> [Memakai Informasi]:
**1.** Apa penyebab banjir yang merendam 21.000 rumah pada awal Mei menurut artikel tentang banjir di Kabupaten Bandung? Jawab dalam satu sampai tiga kalimat.
**2.** Tuliskan kembali bagian artikel tentang banjir di Kabupaten Bandung dari "Hingga Minggu (3/5/2020), lumpur" hingga "bantaran Sungai Citarum.".

> [Teks Terlampir]:
———

Warga Kabupaten Bandung Khawatir Banjir Susulan di Tengah Pandemi Covid-19
Potensi banjir di tiga kecamatan di Kabupaten Bandung masih tinggi hingga akhir Mei 2020. Tidak hanya berjaga-jaga apabila Citarum meluap kembali, warga terdampak juga diminta mewaspadai penularan pandemi Covid-19.
Oleh
MACHRADIN WAHYUDI RITONGA
·3 menit baca
BANDUNG, KOMPAS — Potensi banjir di tiga kecamatan di Kabupaten Bandung masih tinggi hingga akhir Mei 2020. Tidak hanya berjaga-jaga apabila Citarum meluap kembali, warga terdampak juga diminta mewaspadai penularan pandemi Covid-19.
Berdasarkan data Badan Penanggulangan Bencana Daerah Kabupaten Bandung, banjir pada awal Mei ini adalah yang kelima selama 2020. Sebanyak 21.000 rumah terendam banjir dan berdampak pada lebih dari 80.000 jiwa warga Kecamatan Dayeuhkolot, Baleendah, dan Kecamatan Bojongsoang. Penyebabnya, luapan Sungai Citarum yang mengalami pendangkalan dan tercemar sampah.
Hingga Minggu (3/5/2020), lumpur sisa banjir menutupi jalanan dan permukiman warga terdampak, di antaranya sebagian Desa Dayeuhkolot di Kecamatan Dayeuhkolot dan Kelurahan Andir di Kecamatan Baleendah. Kedua wilayah ini berada di bantaran Sungai Citarum.

———

> [Daftar Tersaji]:
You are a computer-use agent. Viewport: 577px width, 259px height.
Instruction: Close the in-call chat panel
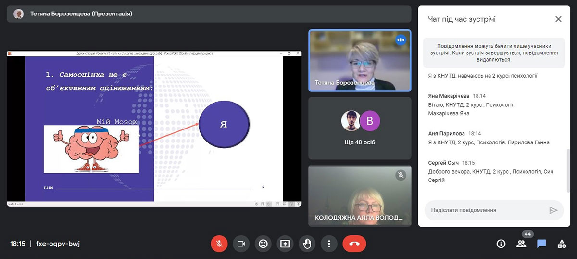tap(558, 19)
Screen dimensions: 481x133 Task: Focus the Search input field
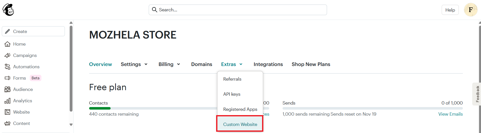238,10
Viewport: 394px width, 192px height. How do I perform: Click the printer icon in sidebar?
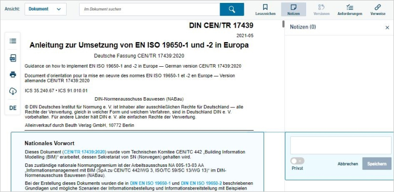pos(13,74)
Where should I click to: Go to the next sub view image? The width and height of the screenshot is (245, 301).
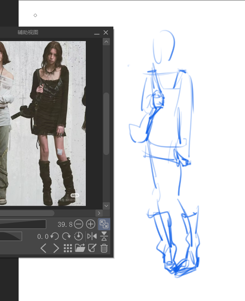tap(56, 248)
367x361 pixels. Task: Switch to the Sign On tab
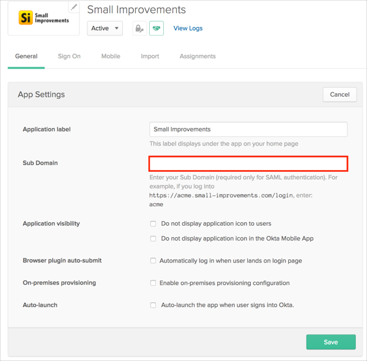point(69,56)
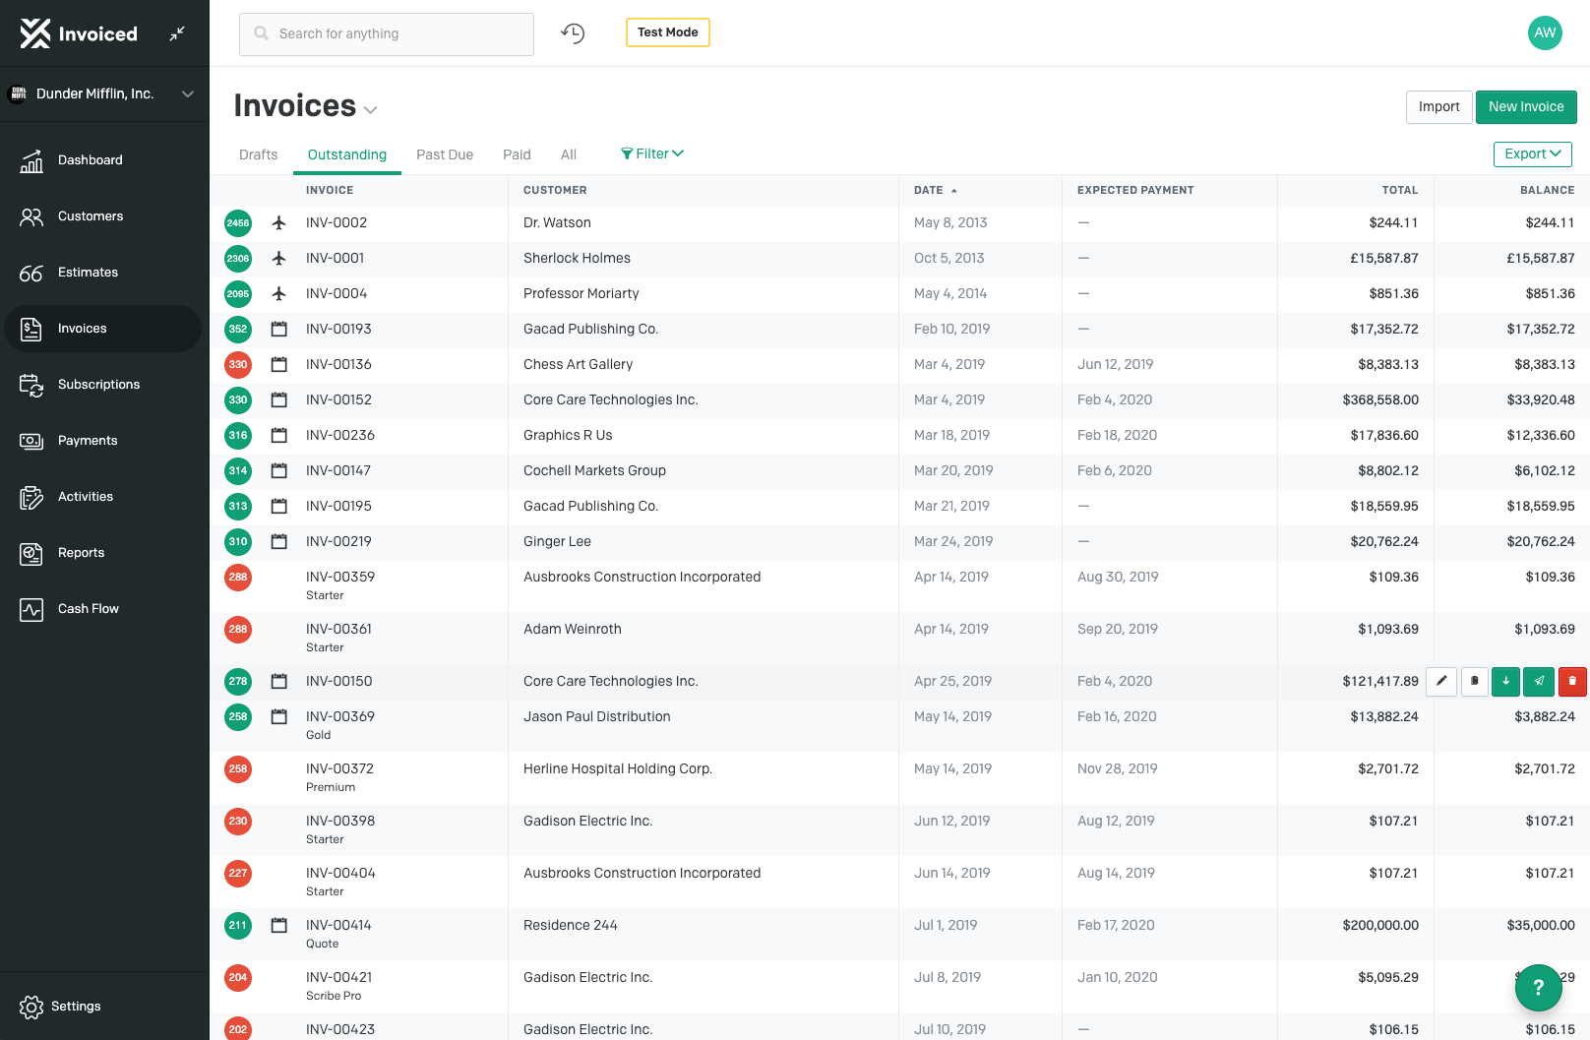Edit invoice INV-00150 with pencil icon
The image size is (1590, 1040).
(1441, 681)
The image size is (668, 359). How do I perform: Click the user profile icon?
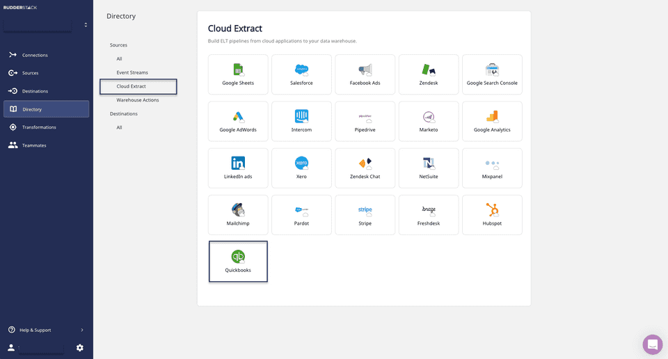[11, 348]
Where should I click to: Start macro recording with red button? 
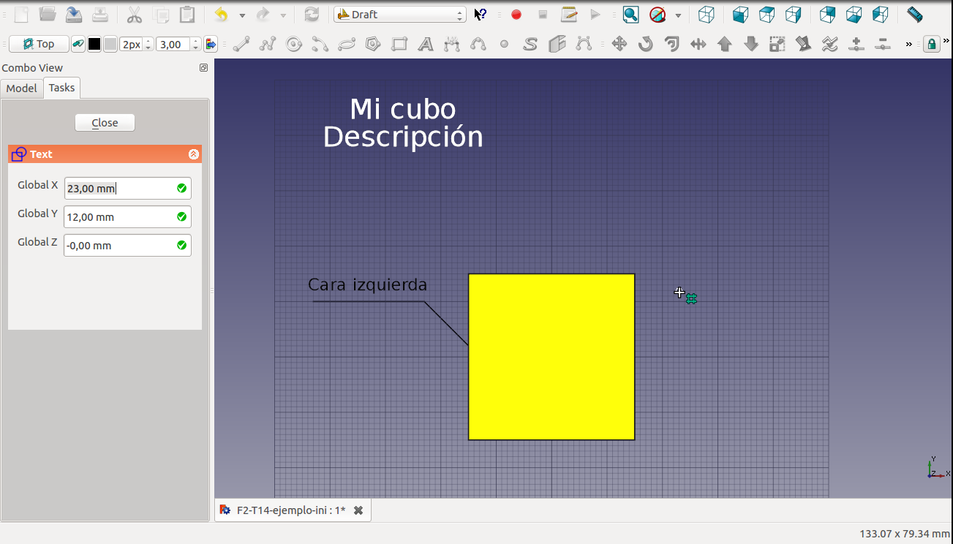[516, 15]
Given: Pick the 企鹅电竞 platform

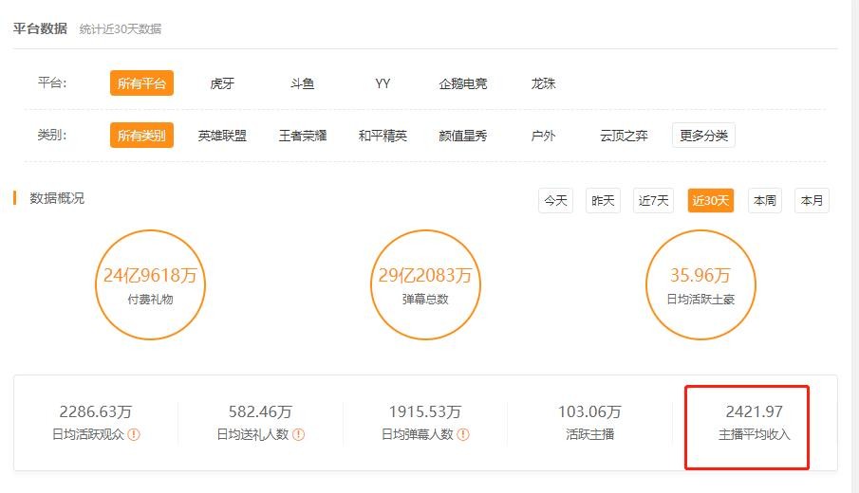Looking at the screenshot, I should point(463,83).
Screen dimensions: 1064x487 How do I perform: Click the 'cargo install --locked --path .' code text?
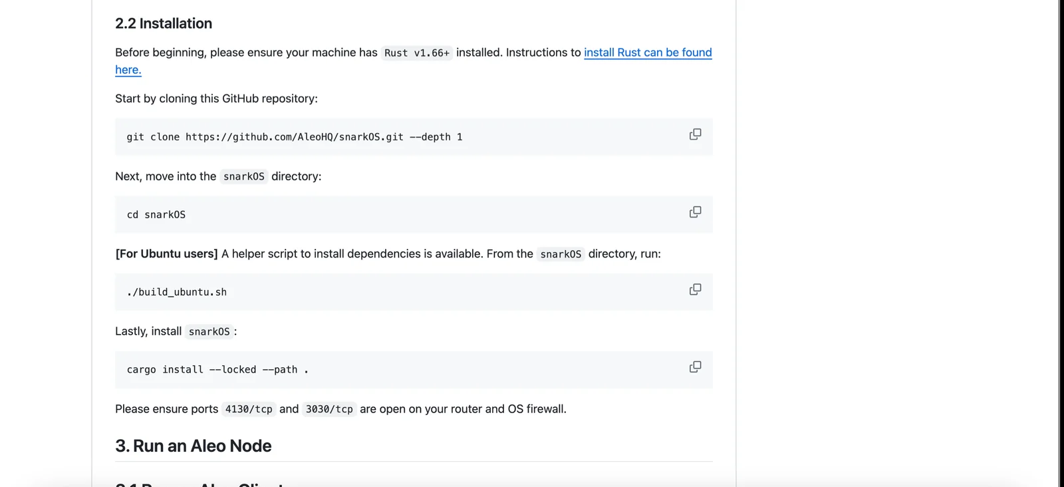click(x=217, y=370)
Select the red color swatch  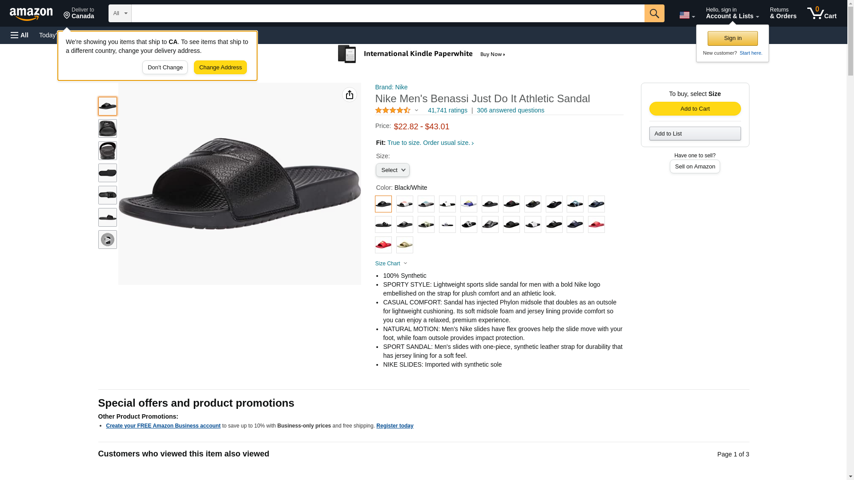click(x=596, y=224)
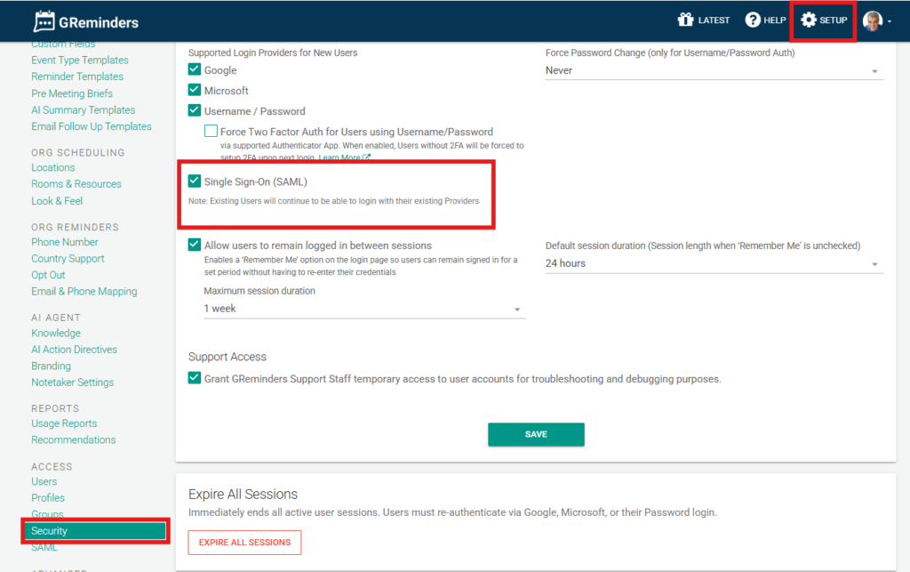This screenshot has width=910, height=572.
Task: Open Users in the Access section
Action: pos(44,481)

———

> [Tugas Terjawab]:
**1.** Banjir itu disebabkan oleh luapan Sungai Citarum. Sungai tersebut mengalami pendangkalan dan tercemar sampah.

**2.**
Hingga Minggu (3/5/2020), lumpur sisa banjir menutupi jalanan dan permukiman warga terdampak, di antaranya sebagian Desa Dayeuhkolot di Kecamatan Dayeuhkolot dan Kelurahan Andir di Kecamatan Baleendah. Kedua wilayah ini berada di bantaran Sungai Citarum.